## Excerpts from a dataset
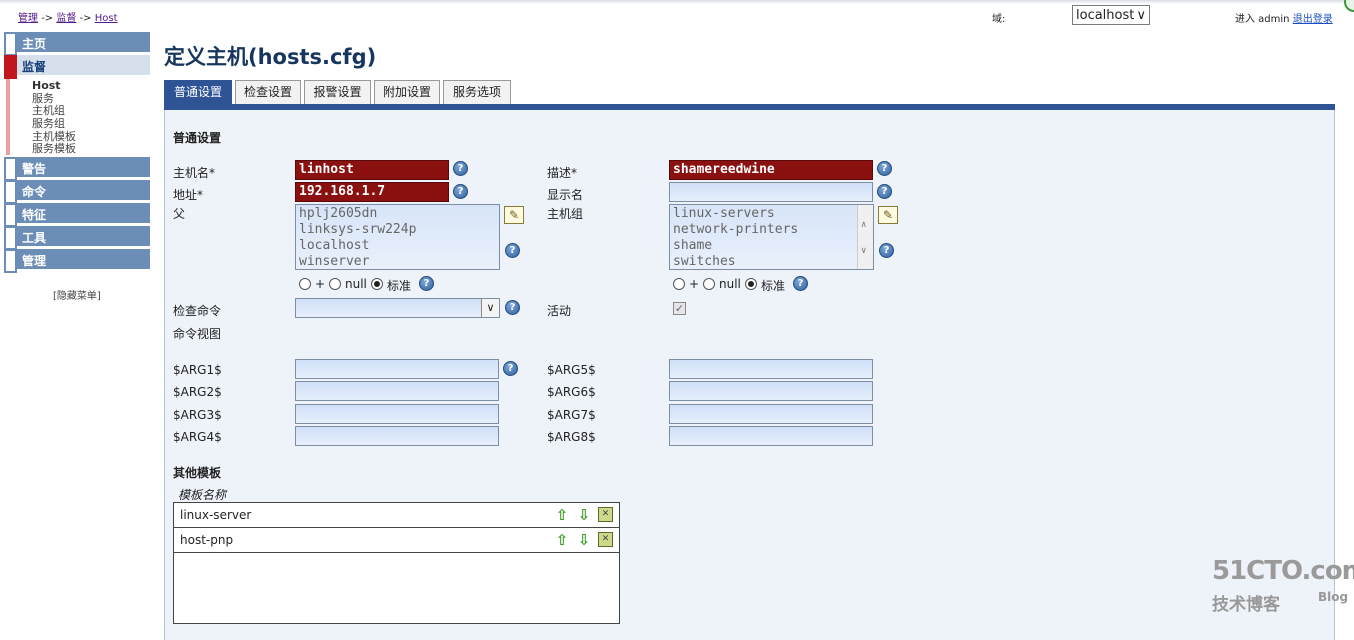 The width and height of the screenshot is (1354, 640). What do you see at coordinates (198, 334) in the screenshot?
I see `command-view-label: 命令视图` at bounding box center [198, 334].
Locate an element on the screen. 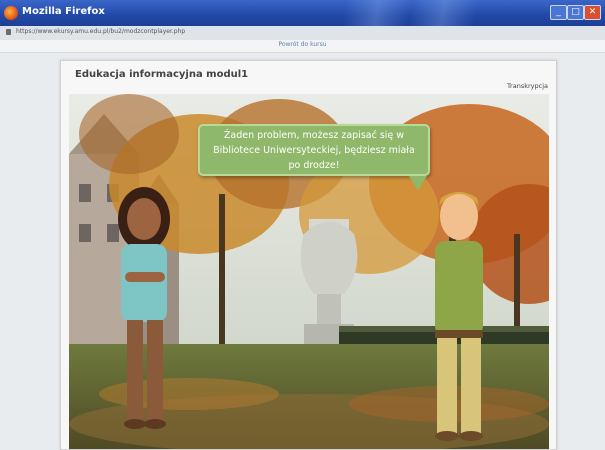 Image resolution: width=605 pixels, height=450 pixels. titlebar-decoration is located at coordinates (410, 13).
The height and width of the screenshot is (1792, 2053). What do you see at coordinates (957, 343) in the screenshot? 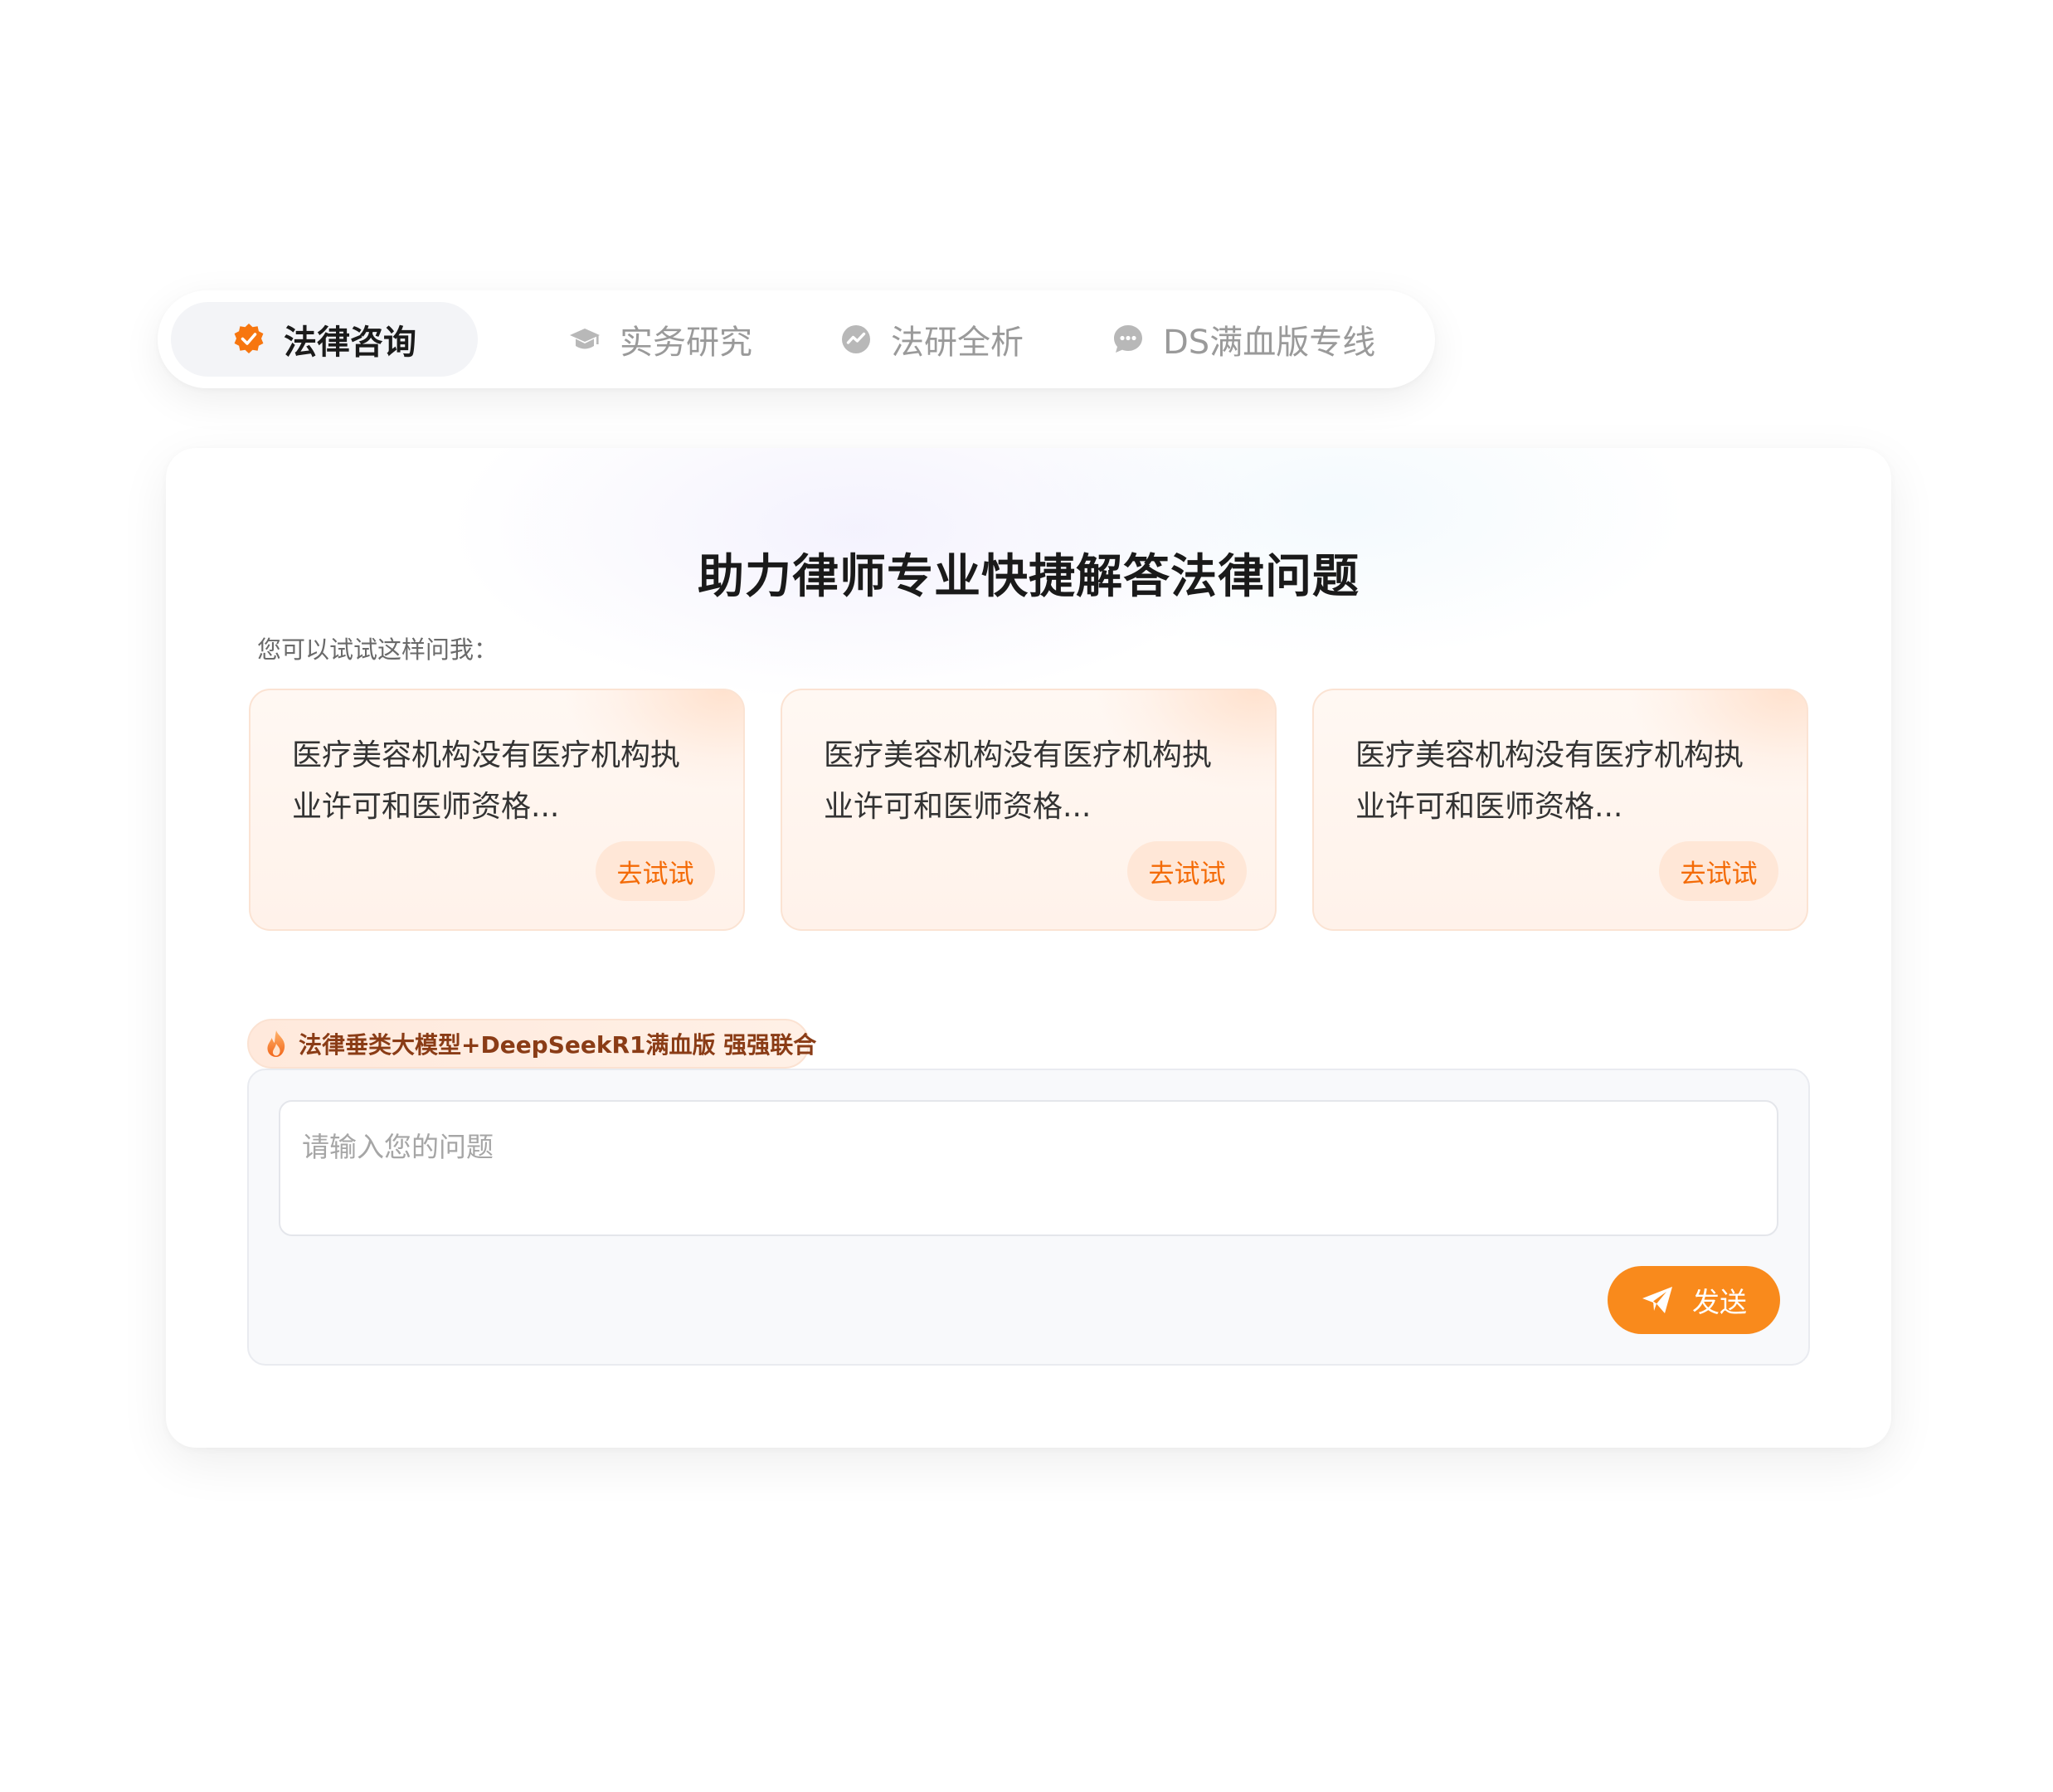
I see `tab-label: 法研全析` at bounding box center [957, 343].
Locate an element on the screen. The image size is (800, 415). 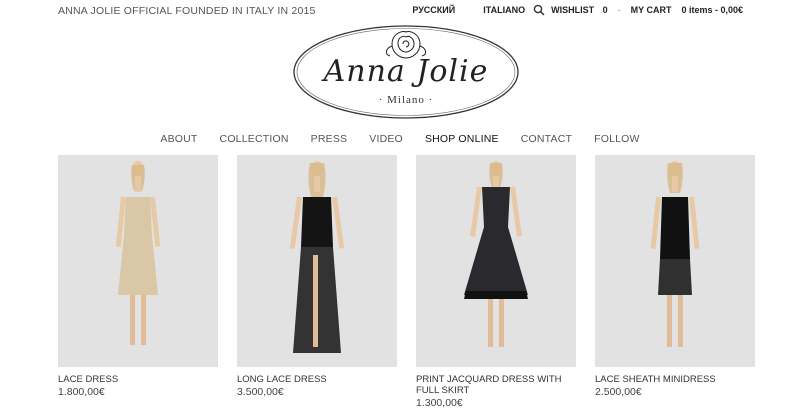
wishlist-label: WISHLIST is located at coordinates (573, 10).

## What this task involves
Transcribe the material from the line containing "The height and" through the end of the material, leaving out the pictures.

## Exercise output
The height and width of the screenshot is (1792, 2053). What do you see at coordinates (957, 343) in the screenshot? 
I see `tab-label: 法研全析` at bounding box center [957, 343].
Locate an element on the screen. The image size is (800, 415). 
wishlist-label: WISHLIST is located at coordinates (573, 10).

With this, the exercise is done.